In a dissertation for a doctorate in business administration, Claro G. Gañac found that publicly listed companies in the Philippines exhibit high compliance in disclosing information, organizing board committees and appointing two independent directors.

“Conversely, governance compliance is weak in voluntary and discretionary governance mechanisms and practices across the board,” read the presentation of Mr. Gañac during the general membership meeting of the Shareholders Association of the Philippines (SharePhil) on Sept. 2.

Mr. Gañac, an assistant professorial lecturer at the DLSU Ramon del Rosario College of Business, looked into corporate governance practices of 156 or 60% of the 265 companies listed on the Philippine Stock Exchange at end-December 2015 concerning the disclosure of information and distribution of power.

Of the surveyed companies, more than 95% complied with mandatory mechanisms, particularly the appointment of two independent directors, formation of a board oversight and full disclosure.

The study observed a 96% compliance for information statements; 97% for quarterly financial statements, 80% for annual corporate governance reports; 73% for change in beneficial owners and 97% for annual reports.

Mr. Gañac observed a weaker compliance with discretionary standards of good corporate governance. For instance, only 49% post annual reports on their respective investor relations Web pages.

In terms of control mechanisms, the study found that only 59% of surveyed companies appointed their chairmen and chief executive officers separately.

Also, the number of independent board directors averaged 2.45, just above the required number. Non-executive directors occupy 4.12 of board seats totaling 9.32 on average.

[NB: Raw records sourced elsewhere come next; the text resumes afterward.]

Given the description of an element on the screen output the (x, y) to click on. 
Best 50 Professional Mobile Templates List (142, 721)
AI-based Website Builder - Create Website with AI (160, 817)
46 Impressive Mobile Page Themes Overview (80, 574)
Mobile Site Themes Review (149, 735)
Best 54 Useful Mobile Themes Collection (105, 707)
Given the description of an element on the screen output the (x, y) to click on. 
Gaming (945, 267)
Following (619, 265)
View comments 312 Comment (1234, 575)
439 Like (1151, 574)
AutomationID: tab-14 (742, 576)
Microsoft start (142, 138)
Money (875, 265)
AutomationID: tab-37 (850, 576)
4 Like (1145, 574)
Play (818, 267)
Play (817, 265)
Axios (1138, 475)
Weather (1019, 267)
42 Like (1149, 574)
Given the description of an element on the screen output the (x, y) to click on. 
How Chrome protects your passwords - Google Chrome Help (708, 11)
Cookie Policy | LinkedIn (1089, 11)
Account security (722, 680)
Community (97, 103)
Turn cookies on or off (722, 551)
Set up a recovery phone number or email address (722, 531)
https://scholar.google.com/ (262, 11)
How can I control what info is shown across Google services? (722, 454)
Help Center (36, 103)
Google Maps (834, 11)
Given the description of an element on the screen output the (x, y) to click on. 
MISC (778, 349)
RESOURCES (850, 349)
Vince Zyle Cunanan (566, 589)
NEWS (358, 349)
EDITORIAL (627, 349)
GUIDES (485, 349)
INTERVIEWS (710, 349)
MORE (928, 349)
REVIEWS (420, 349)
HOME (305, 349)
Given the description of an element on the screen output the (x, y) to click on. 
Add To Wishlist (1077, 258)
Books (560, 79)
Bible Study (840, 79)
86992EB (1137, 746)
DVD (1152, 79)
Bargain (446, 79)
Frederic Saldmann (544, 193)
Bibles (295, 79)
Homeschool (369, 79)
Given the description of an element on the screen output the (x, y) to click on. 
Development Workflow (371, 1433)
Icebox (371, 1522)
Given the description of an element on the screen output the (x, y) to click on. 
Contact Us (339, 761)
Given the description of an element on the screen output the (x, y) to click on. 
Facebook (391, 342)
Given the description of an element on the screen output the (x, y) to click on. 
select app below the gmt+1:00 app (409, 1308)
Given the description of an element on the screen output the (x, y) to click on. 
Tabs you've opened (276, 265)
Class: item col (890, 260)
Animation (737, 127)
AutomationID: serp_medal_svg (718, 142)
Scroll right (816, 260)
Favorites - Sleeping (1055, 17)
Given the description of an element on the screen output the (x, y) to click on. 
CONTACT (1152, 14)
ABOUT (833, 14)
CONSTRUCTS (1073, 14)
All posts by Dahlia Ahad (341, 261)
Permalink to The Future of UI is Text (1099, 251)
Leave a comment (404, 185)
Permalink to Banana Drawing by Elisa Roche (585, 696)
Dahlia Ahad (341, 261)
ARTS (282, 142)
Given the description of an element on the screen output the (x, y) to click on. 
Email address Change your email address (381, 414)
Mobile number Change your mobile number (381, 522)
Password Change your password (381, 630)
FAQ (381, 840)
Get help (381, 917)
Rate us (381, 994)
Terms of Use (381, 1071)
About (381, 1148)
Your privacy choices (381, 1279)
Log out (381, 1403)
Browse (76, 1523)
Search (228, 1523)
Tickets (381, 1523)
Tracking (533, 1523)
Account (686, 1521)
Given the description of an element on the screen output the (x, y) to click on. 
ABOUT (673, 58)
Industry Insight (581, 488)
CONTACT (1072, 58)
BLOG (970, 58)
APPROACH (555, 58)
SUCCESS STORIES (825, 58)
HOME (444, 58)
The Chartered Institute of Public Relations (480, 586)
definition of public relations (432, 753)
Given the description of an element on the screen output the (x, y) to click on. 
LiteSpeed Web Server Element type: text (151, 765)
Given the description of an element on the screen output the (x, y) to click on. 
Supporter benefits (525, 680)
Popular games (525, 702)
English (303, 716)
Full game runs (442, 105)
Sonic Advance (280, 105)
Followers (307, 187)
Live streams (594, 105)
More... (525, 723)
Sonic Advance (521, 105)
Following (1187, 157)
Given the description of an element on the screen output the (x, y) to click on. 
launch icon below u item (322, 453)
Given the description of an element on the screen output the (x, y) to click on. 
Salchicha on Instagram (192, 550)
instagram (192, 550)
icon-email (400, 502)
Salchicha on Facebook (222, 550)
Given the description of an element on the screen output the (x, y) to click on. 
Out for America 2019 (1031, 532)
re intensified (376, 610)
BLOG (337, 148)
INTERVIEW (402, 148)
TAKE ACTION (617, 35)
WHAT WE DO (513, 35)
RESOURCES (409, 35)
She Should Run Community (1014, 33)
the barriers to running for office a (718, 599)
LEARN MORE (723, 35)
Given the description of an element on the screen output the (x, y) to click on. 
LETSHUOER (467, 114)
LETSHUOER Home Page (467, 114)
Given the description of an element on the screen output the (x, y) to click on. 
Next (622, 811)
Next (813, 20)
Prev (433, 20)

Mr. Gañac further noted that only 22% formed governance committees; 53% had risk management and internal audit systems; 7% provided share buyback rights; 47% declared cash dividends; and 10% gave stock dividends.

“The Corporation Code has to be strengthened especially in terms of ownership rights. The provisions are right now open for interpretation,” Mr. Gañac noted during the SharePhil membership meeting.

“The main reason why participation in the stock market is low is because the rewards are probably not as high as or as attractive. That’s why we see a lot of scams promising high returns going on,” Mr. Gañac added.

The regulatory framework should include an incentive mechanism, which may include tax relief for smaller companies, to promote best corporate governance practices in the Philippines, Mr. Gañac said.

In addition, companies should supposedly consider giving institutional investors representation to the board of directors.